En la planta baja, hay un dining concourse típico, un vestíbulo con más de 20 restaurantes de comida rápida con mesas centrales compartidas, para cargar energía después de recorrer la estación.
Bajo el puente que une la sala principal con el vestíbulo Vanderbilt se encuentra la curiosa galería de los susurros, sus bóvedas de cerámica son capaces de transmitir el más leve sonido al otro extremo. Si dos personas se colocan de cara a la pared en los dos extremos de la bóveda, serán capaces de mantener una conversación susurrada sin que nadie más de la sala pueda oírlos.
5· Hacer picnic en Central Park
Central Park es el pulmón verde de Manhattan y uno de los parques urbanos más conocidos del mundo. Con una superficie de 341 hectáreas (4 km de largo por 800 metros de ancho), ofrece un refugio de paz y tranquilidad en medio del ajetreo de Nueva York. Fue diseñado de manera artificial con varios estanques, senderos y zonas de esparcimiento donde los días soleados los neoyorquinos se tumban en el césped o juegan al béisbol. En cualquiera de sus explanadas podréis hacer un picnic con vuestra propia comida, rodeados de naturaleza, pero cuidado porque hay fauna salvaje como los mapaches que os pueden intentar robar la comida, sobre todo al atardecer. Hay empresas en los accesos al parque que venden cestas o kits de picnic con todo lo necesario para disfrutar del momento.

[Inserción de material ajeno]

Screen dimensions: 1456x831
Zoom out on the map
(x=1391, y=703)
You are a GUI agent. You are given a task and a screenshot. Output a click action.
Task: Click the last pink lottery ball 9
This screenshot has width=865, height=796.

6· Callejear por Chinatown y Little Italy
No podéis iros de la ciudad sin callejear por Chinatown, un barrio bullicioso que cada vez va comiendo más terreno a los barrios vecinos, y que os transportará a Asia sin salir de la ciudad. Carteles y señales en chino, restaurantes de comida asiática que no debéis dejar de probar (pato pekín, dim sum, sopas, dumplings, noodles…), y sobre todo un vibrante mercado callejero con puestos donde se venden desde productos frescos, como pescados y frutas, hasta artículos de medicina tradicional china. Lo ideal es visitarlo por la mañana y mediodía, cuando está más animado.
Canal Street es el eje del barrio, famoso por sus puestos de relojes, bolsos y recuerdos (muchos, si no todos, de imitación), pero el punto de reunión social lo encontraréis en Columbus Park, el mejor lugar para observar a los mayores jugando al mahjong, practicando tai-chi o tocando instrumentos tradicionales.

Al norte de Chinatown, se encuentra Little Italy, un barrio histórico donde se concentraba la comunidad italoamericana de Nueva York. Actualmente, debido a la expansión de Chinatown, ha quedado reducido a Mulberry Street, entre las calles Broome y Canal, con un ambiente un tanto artificial entre fachadas, farolas y adornos con la bandera italiana, y múltiples restaurantes y heladerías donde degustar pasta fresca, pizza, helados y café. Podréis comer en Lombardi’s, la primera pizzería de Estados Unidos, o tomar un helado en Ferrara, famosa pastelería desde 1892 (para nosotros los precios son un poco desorbitados).
Muchos locales recomiendan visitar el «verdadero Little Italy» en Arthur Avenue, en el Bronx.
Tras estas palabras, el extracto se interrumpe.